Em tom conciliatório, elogia o bairrismo do ilustre emigrante mas lamenta que,
depois das queixas que ouviu ao gerente da Hipólito, não se tenha informado
junto da Câmara e dos Serviços Municipalizados acerca da pertinência das
mesmas. Se o tivesse feito, saberia que a Casa Hipólito pedira tarifas de
energia eléctrica mais baixas para seu uso exclusivo e que os Serviços
Municipalizados submeteram esse pedido à aprovação superior mas que tais
tarifas fossem para todos os industriais.
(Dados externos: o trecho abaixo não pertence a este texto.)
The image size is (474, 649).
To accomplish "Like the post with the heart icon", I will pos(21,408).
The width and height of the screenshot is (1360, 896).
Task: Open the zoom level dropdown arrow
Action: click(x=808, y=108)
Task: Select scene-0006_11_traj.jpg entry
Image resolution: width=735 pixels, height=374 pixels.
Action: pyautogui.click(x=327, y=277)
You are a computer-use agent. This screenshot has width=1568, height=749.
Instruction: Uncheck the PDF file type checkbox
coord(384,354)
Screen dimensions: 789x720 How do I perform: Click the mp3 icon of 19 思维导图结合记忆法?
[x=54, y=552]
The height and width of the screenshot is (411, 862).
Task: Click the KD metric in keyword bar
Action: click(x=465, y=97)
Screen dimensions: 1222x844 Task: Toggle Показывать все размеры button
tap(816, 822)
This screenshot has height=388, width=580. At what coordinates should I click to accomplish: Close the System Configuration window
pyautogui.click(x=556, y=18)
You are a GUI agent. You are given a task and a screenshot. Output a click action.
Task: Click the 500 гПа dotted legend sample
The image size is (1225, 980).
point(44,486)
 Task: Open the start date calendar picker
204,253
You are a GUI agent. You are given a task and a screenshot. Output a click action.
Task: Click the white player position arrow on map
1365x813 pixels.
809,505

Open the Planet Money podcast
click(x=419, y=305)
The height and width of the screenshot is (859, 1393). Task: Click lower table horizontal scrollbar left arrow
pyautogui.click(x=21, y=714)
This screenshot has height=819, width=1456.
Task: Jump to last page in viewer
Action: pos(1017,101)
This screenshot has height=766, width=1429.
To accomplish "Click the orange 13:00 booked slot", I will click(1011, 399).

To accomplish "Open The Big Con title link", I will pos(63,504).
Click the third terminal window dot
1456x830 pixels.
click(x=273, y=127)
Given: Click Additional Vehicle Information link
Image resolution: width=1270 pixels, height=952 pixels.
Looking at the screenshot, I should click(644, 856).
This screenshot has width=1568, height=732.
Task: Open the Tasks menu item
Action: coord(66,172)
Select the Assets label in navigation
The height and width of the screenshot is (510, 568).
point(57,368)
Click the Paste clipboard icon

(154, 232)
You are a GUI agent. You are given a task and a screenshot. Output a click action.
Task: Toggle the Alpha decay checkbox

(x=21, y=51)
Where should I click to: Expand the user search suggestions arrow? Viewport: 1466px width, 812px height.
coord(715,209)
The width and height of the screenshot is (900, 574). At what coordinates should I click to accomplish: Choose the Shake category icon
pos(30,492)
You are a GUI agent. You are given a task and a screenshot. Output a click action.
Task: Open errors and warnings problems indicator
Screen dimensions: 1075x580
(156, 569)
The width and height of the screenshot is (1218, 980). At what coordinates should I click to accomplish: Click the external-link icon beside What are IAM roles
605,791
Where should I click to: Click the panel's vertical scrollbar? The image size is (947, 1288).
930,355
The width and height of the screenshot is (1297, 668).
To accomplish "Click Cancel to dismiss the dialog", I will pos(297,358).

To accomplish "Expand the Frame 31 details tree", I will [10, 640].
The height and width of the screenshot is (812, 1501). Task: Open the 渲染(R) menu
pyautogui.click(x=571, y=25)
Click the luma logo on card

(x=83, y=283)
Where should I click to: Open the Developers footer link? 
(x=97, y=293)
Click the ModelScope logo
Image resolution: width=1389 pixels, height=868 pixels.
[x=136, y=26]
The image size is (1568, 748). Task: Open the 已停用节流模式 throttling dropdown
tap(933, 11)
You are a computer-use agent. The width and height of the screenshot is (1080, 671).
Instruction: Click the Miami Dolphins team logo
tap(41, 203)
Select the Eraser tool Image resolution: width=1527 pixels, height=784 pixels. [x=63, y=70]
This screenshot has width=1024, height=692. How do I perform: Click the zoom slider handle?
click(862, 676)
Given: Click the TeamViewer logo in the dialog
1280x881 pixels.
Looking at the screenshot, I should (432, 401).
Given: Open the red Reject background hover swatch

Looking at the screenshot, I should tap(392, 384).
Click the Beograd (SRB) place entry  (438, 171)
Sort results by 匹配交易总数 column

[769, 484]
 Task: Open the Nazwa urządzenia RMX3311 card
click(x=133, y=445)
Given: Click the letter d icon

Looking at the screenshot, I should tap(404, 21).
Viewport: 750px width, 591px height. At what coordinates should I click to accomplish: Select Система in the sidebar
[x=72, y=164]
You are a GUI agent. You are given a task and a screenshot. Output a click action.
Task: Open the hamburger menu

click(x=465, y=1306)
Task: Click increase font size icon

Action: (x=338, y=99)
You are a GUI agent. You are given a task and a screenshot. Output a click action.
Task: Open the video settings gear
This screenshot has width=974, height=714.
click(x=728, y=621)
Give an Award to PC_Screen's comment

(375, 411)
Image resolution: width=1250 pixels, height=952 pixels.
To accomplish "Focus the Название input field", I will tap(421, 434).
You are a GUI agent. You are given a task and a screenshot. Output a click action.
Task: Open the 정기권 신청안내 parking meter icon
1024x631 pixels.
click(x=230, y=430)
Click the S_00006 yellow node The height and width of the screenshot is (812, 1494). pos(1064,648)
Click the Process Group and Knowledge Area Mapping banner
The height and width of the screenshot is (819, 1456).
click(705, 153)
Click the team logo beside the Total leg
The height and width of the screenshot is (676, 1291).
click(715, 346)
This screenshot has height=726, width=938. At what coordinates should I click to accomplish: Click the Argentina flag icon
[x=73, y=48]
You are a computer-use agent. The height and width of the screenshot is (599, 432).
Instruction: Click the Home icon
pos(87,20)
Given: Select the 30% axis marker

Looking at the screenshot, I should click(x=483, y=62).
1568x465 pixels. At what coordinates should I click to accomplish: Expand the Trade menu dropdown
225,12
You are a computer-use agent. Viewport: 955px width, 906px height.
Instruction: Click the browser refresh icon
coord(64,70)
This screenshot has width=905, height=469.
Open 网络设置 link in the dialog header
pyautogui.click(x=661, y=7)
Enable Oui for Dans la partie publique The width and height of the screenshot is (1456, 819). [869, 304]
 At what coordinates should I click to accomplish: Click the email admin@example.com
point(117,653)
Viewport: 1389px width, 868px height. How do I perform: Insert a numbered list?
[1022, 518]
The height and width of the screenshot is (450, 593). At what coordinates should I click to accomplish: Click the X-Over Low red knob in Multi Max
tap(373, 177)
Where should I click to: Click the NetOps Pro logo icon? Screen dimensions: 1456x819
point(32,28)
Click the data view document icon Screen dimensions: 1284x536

E que, a ser aceite tal pedido, o Município perderia o modesto lucro anual, com
prejuízo para a generalidade da população, nomeadamente a da zona rural que
espera pela electrificação pública. Lembra depois os vários pedidos já feitos
pela Casa Hipólito e que foram aceites. Mas recorda outros que não o puderam
ser porque implicariam um tratamento de privilégio, inadmissível para uma
empresa que tem muitos milhares de contos de lucro.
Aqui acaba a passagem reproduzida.